Ахкеймион так и не понял, когда было заключено соглашение — и как получилось, что люди, которых он надеялся нанять, стали его товарищами. Неужели он стал одним из Шкуродеров?
Испытывать ли благодарность? Облегчение? Ужас?
— Я помню, — донеслось из черноты, обрамленной сутаной. — Я помню, как убивали…
Причудливый звук, похожий на всхлип, который говорящий всеми силами старается замаскировать под неопределенное хмыканье.
— … детей.
— Мужчина обязан помнить, — мрачно заметил Капитан.
В ту ночь Ахкеймион видел сны, как прежде. Он видел Сауглиш.

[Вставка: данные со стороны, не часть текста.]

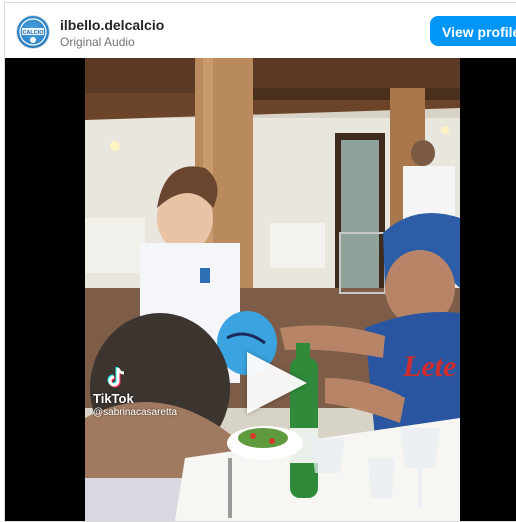 Image resolution: width=516 pixels, height=522 pixels. I want to click on avatar-logo-text: CALCIO, so click(33, 33).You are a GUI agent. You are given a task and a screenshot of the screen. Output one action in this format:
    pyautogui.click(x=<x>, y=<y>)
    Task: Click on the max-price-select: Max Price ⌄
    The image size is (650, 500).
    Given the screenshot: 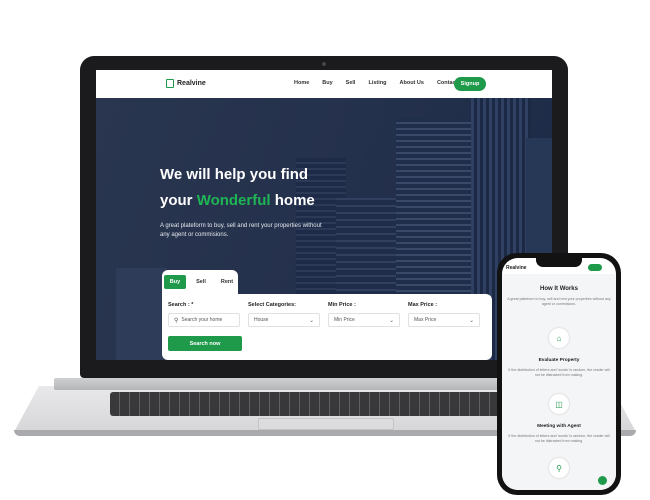 What is the action you would take?
    pyautogui.click(x=444, y=320)
     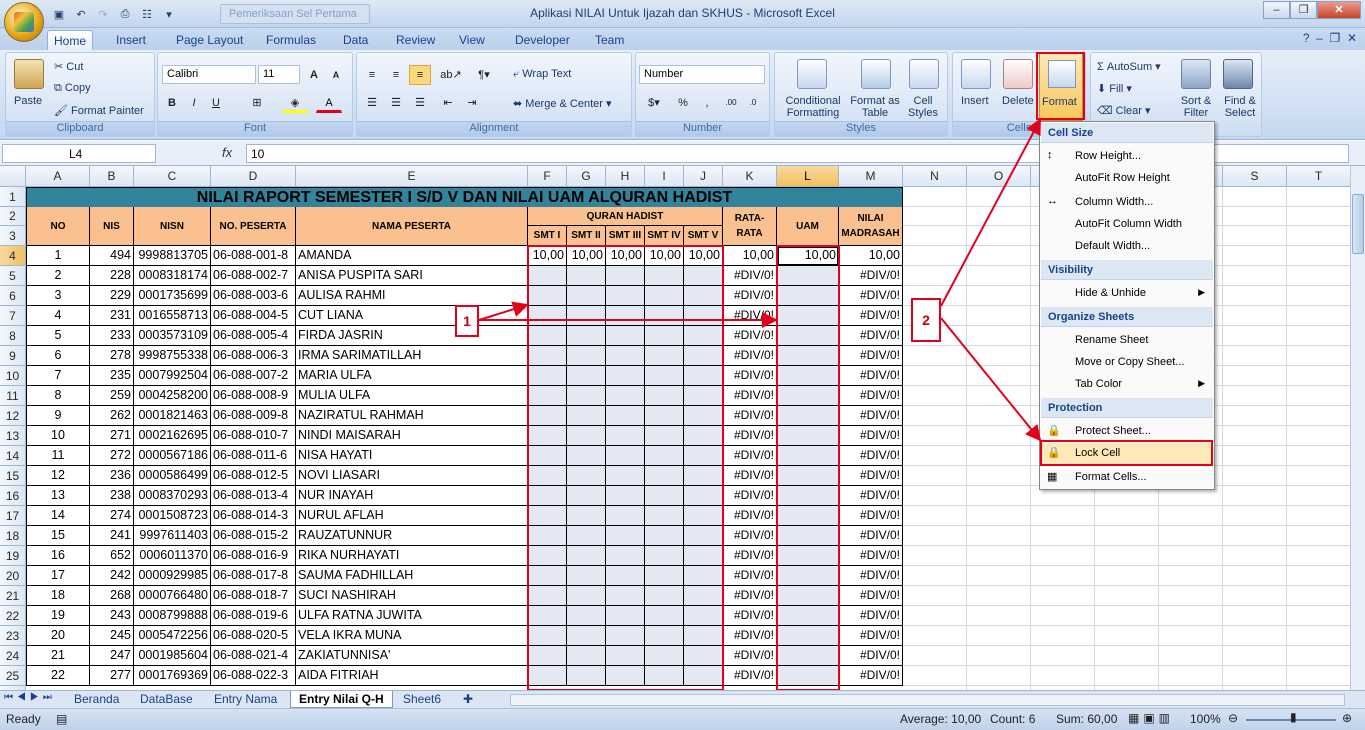 What do you see at coordinates (254, 176) in the screenshot?
I see `column-header: D` at bounding box center [254, 176].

Сперва появились враку, они всегда появлялись первыми, падали с облаков, растопырив когтистые лапы и расправив крылья. Казалось, что их рев доносится отовсюду, странно гулкий, как будто дети, балуясь, кричат в пещеру, — только не в пример злее.
Кружится голова. Сесватха вместе с братьями по Сохонку — над священной библиотекой, расположившейся на Тройниме, трех холмах, возвышающихся у западных пределов великого города. Под ними рушатся ее башни и стены. Им предстоит безумный спуск, их фигуры овевает голубая дымка гностических заклинаний. Из глаз и ртов вылетают искры света, и головы от этого похожи на магические кубки. От земли отлетает эхо, и они, упираясь в него ногами, ведут свою нечестивую песнь.